Für den TH-Metaboliten 3,5-T2 konnten in früheren Arbeiten anti-steatotische, anti-lipidemische und kalorigene Effekte demonstriert werden. Aufgrund fehlender thyreotoxischer Nebenwirkungen, wie sie für die klassischen TH typisch sind, liegt ein therapeutisches Potenzial von 3,5-T2 zur Behandlung der mit steigender Inzidenz auftretenden Adipositas und der damit assoziierten Fettleber (Steatosis hepatis) nahe. Im Rahmen dieser Arbeit wurden die 3,5-T2-vermittelten Effekte auf die hepatischen Transkriptions- und Proteinmuster von Mäusen unter Standard- (SD) und Hochfettdiät (HFD) in komplementären Analysen charakterisiert.
Die TH-Homöostase wird durch den negativen Rückkopplungsmechanismus der HPT-Achse reguliert. Im klinischen Alltag wird jedoch häufig eine Störung dieses Gleichgewichts in Form einer Hypo- oder Hyperthyreose beobachtet. Um die physiologischen Auswirkungen dieser Erkrankungen zu untersuchen, wurden in dieser Arbeit Proteomanalysen der Lebern von Mäusen mit induzierter Hypo- und Hyperthyreose durchgeführt, um bereits vorliegende korrespondierende Transkriptomdaten zu ergänzen.
In den Transkriptomanalysen der 3-T1AM-behandelten Thyreozyten konnten keine Genexpressionsänderungen nachgewiesen werden. Um diese Diskrepanz zu den in anderen Studien demonstrierten metabolischen Effekten zu beheben, könnte eine Optimierung des experimentellen Designs sinnvoll sein. Alternativ könnte gefolgert werden, dass vor allem post-transkriptionelle Prozesse die Wirkungen von 3-T1AM vermitteln.
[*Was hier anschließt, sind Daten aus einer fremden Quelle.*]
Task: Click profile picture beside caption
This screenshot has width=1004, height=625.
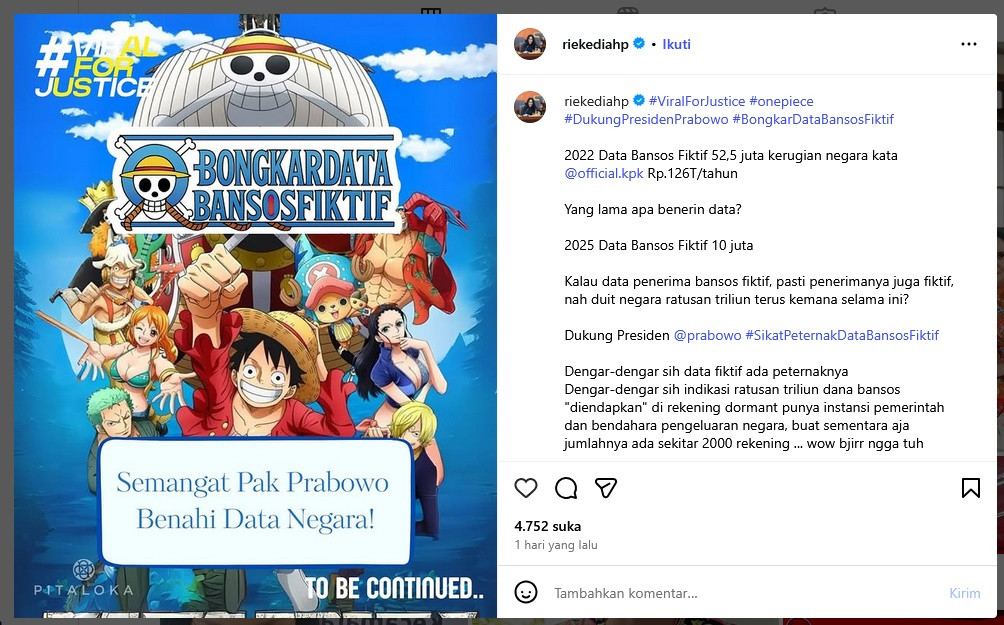Action: (x=530, y=107)
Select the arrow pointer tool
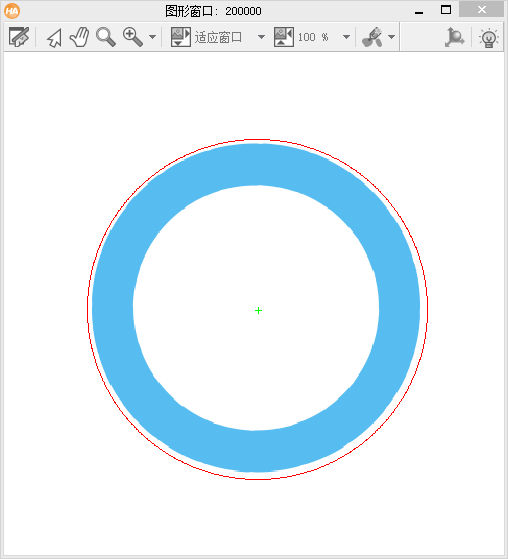Screen dimensions: 508x559 pos(54,37)
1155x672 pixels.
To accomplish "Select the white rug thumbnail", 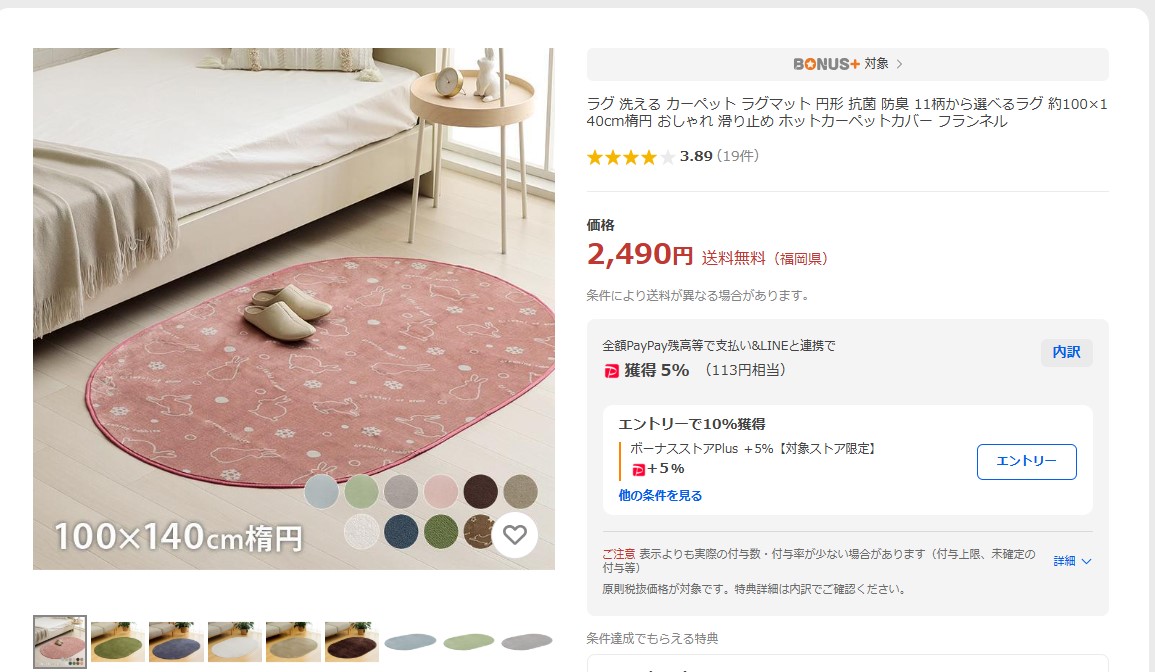I will pos(234,642).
Die komplementären Transkriptom- und Proteomdaten der 3,5-T2-behandelten Mäuse deuteten auf eine Stimulation der hepatischen Cholesterol-, Gallensäure- und lokalen Sexualhormon-Biosynthese in Tieren unter HFD hin. Außerdem konnten in Mäusen unter HFD erhöhte hepatische Spiegel von Sexualhormonen nachgewiesen werden. Weiterhin zeigten zahlreiche Transkripte und Proteine, welche in den Lipidstoffwechsel und Citratzyklus involviert sind, signifikante Mengenveränderungen nach 3,5-T2-Behandlung unter SD und HFD. Die in dieser Arbeit unter beiden Diäten beobachteten 3,5-T2-vermittelten Effekte auf Xenobiotika-metabolisierende Proteine könnten dabei unter anderem auf unerwünschte thyreomimetische Nebeneffekte hindeuten. Daher sollte der therapeutische Einsatz von 3,5-T2 als ein potenzielles anti-steatotisches Agens, wie es diverse vorangegangene Studien propagiert haben, kritisch betrachtet werden.
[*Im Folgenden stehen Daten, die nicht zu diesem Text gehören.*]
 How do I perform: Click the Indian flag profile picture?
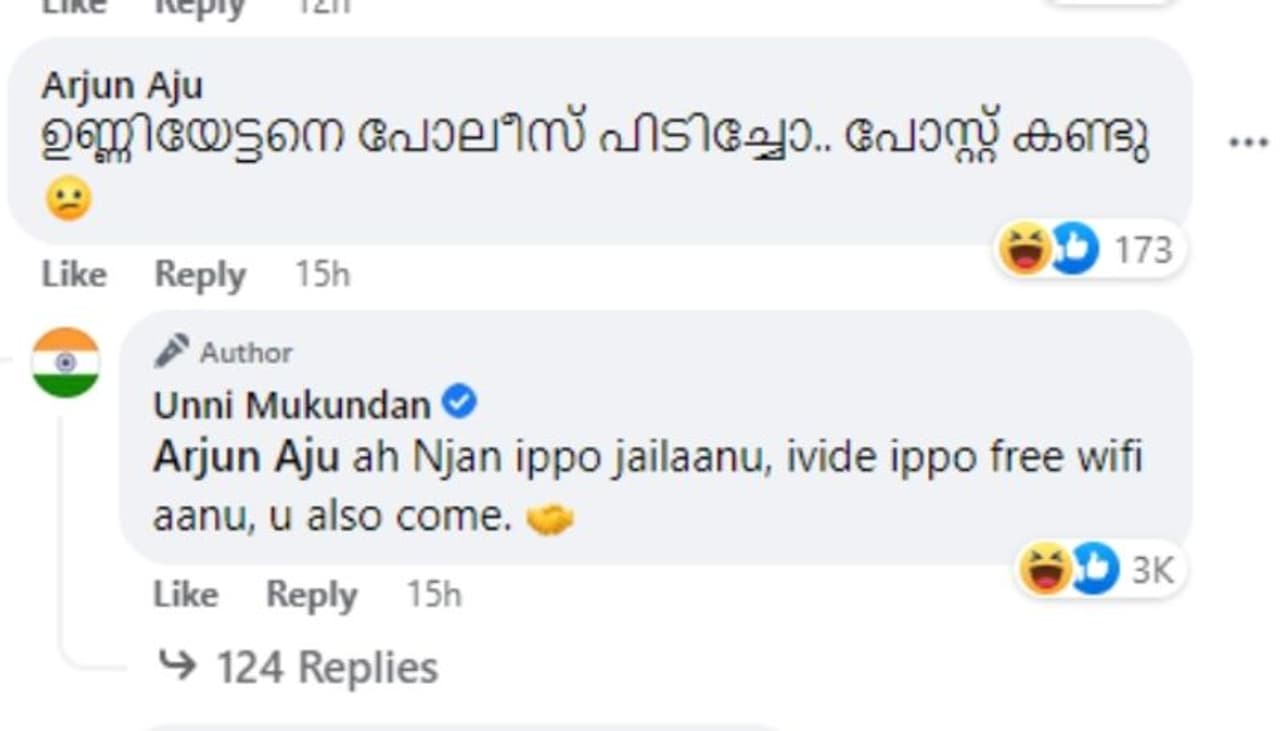[66, 363]
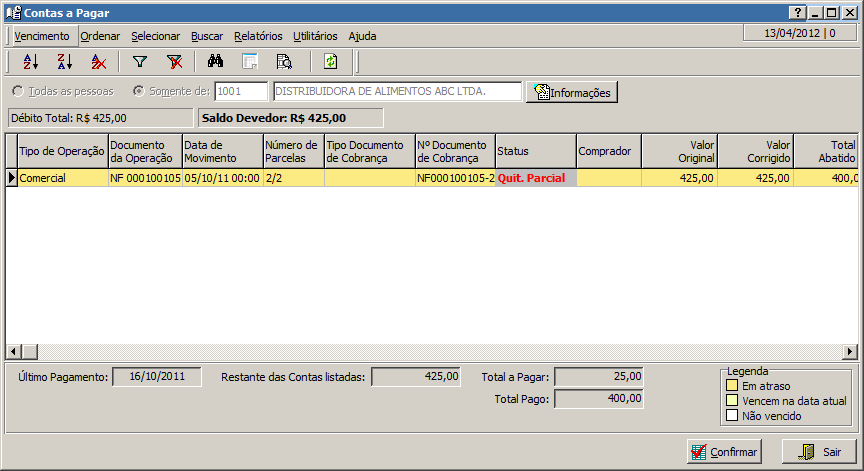
Task: Click the 'Em atraso' legend color swatch
Action: point(732,385)
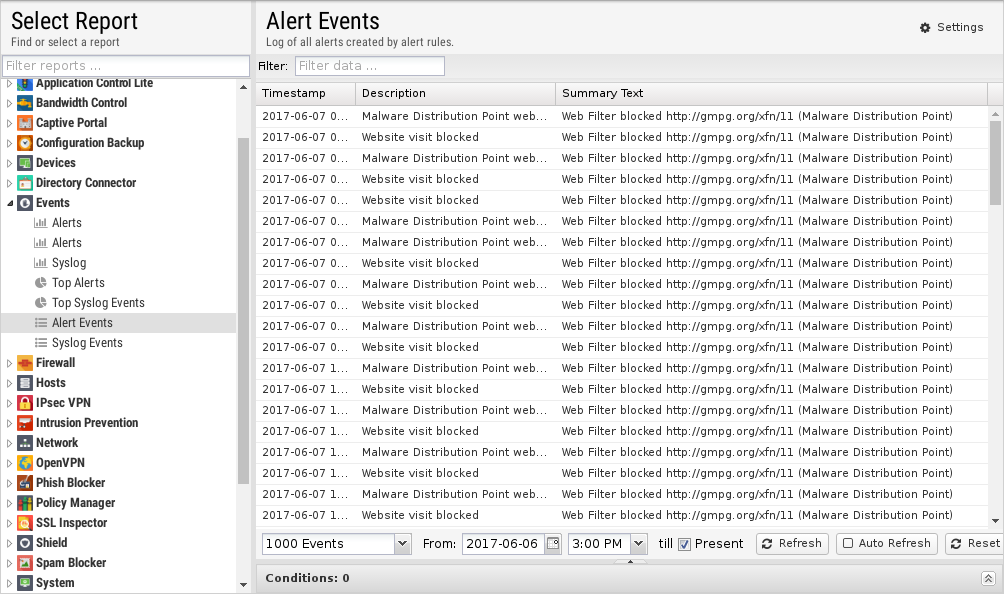Collapse the Events tree node
1004x594 pixels.
pyautogui.click(x=10, y=203)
Die ersten Ergebnisse der hepatischen Proteomanalysen hyperthyreoter Mäuse deuteten auf eine Reduktion von oxidativem Stress und eine Induktion der Proteinbiosynthese hin, während unter hypothyreoten Bedingungen entgegengesetzte Effekte beobachtet wurden.
Im Rahmen dieser Arbeit konnten umfangreiche globale und komplementäre Datensätze mit Hilfe der Omics-Technologien Transkriptomics und Proteomics, für die Microarray- und Massenspektrometrie-basierte Analysen zum Einsatz kamen, generiert werden. Diese ermöglichten die Gewinnung neuer Erkenntnisse über die physiologischen Effekte und Wirkungsweisen der TH-Metabolite 3-T1AM und 3,5-T2 sowie die Krankheitsbilder Hypo- und Hyperthyreose.